Cela va sans dire que le réseau cuivre paraît hors d'âge et nous ramène à une autre époque. Il faut une manipulation pour brancher une ligne fibre quand il en faut d'innombrables pour brancher une ligne cuivre. Sans compter le temps qu'il faut pour s'y retrouver au milieu de tous ces câbles qui arrivent dans des réglettes avant d'être reliés à des DSLAM, là où tout commence pour une ligne cuivre. On en restera là, car il n'y a qu'un technicien Orange pour s'y retrouver au milieu de cette immense machine vieillissante.
Cela va sans dire, "les coûts de maintenance sont immenses pour une technologie hors d'usage et utilisée par très peu de monde", explique Eric Grand. Et sans parler de la consommation d'énergie : le réseau cuivre est trois à quatre fois plus énergivore que le réseau fibre. Passer de l'ADSL à la fibre optique, c'est donc aussi "répondre à un enjeu environnemental".
Au final, "fermer le réseau cuivre, cela relève du bon sens", conclut Eric Grand.
Adieu jarretières, réglettes, têtes de transport et autres DSLAM. "Au total, ce sont des milliers de tonnes de cuivre qui vont partir dans une filière de recyclage avant d'être réinjectés dans l'industrie. Même chose pour l'acier et tout le reste", anticipe Eric Grand. Bien conscient que les vols de cuivre sont un fléau qui rapporte beaucoup d'argent aux voleurs, il n'en dira pas plus, si ce n'est qu'Orange a mis en place "un process sécurisé".

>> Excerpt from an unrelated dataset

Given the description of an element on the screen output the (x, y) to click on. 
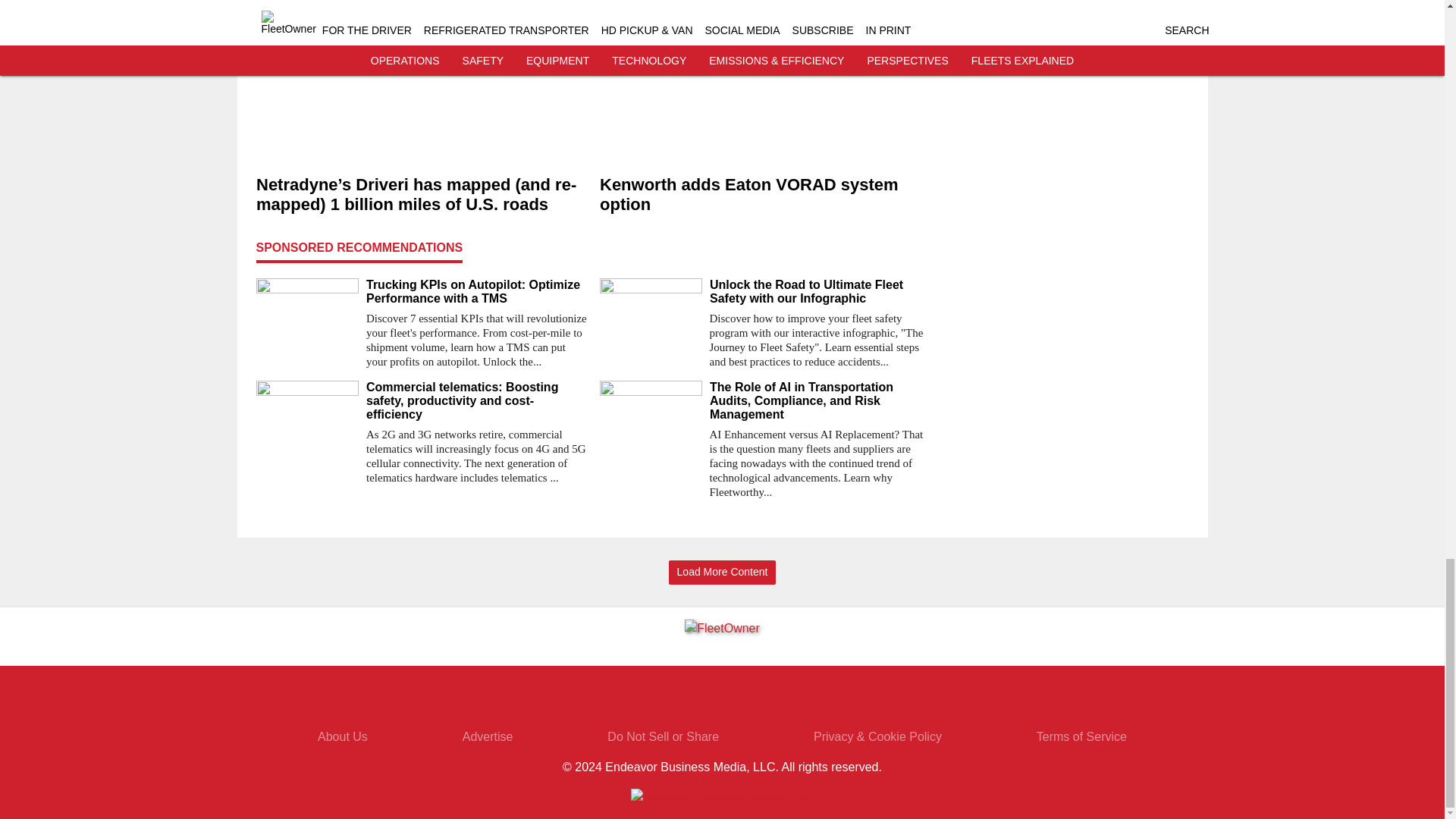
Trucking KPIs on Autopilot: Optimize Performance with a TMS (476, 291)
Kenworth adds Eaton VORAD system option (764, 195)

Avec la flambée du cours du cuivre, la fin de l'ADSL devrait rapporter pas moins de 8,8 milliards d'euros, selon une estimation faite par le journal La Tribune. Mais, "ce chantier est entièrement financé par Orange et notre enjeu est d'arriver à l'équilibre économique", tempère Eric Grand.
Bientôt, dans les 21000 NRA de France, dans les rues de Rennes, comme dans celles de 35000 autres communes, un immense chantier va s'ouvrir. Avec lui, c'est l'une des grandes pages de l'histoire des télécoms qui va être tournée. Mais personne ne va réellement s'en rendre compte. Car d'ici là, presque tout le monde sera passé à la fibre. Et personne ne s'en plaindra.